■ **TASK MATERIAL**
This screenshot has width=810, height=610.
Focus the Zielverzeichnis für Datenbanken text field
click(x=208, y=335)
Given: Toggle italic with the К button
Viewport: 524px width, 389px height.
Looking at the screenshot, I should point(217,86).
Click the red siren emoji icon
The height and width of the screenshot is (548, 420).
...
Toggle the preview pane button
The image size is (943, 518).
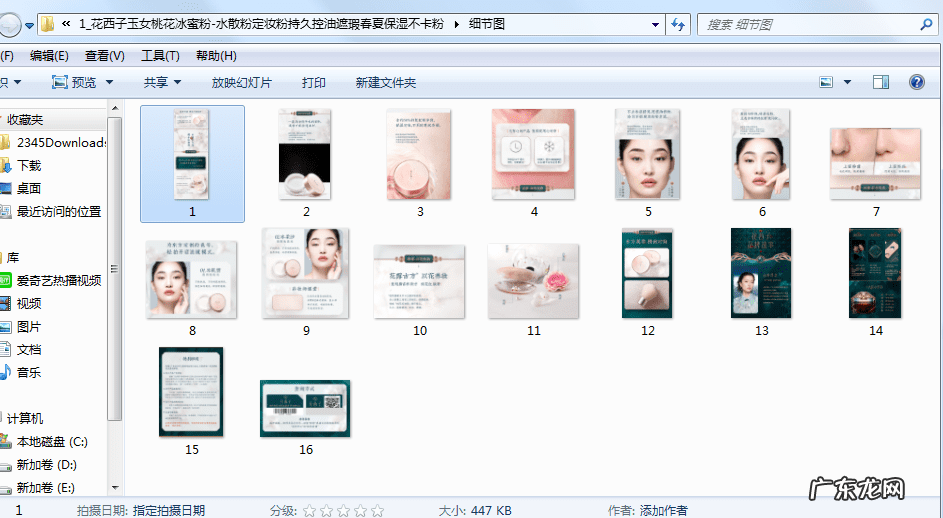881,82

■ **TASK DIRECTIONS**
Output exactly the lines of the material above from the one containing "This screenshot has width=810, height=610." up to and including the one containing "The height and".

■ **ANSWER TO THIS EXERCISE**
This screenshot has width=810, height=610.
Focus the Zielverzeichnis für Datenbanken text field
click(x=208, y=335)
Given: Toggle italic with the К button
Viewport: 524px width, 389px height.
Looking at the screenshot, I should point(217,86).
Click the red siren emoji icon
The height and width of the screenshot is (548, 420).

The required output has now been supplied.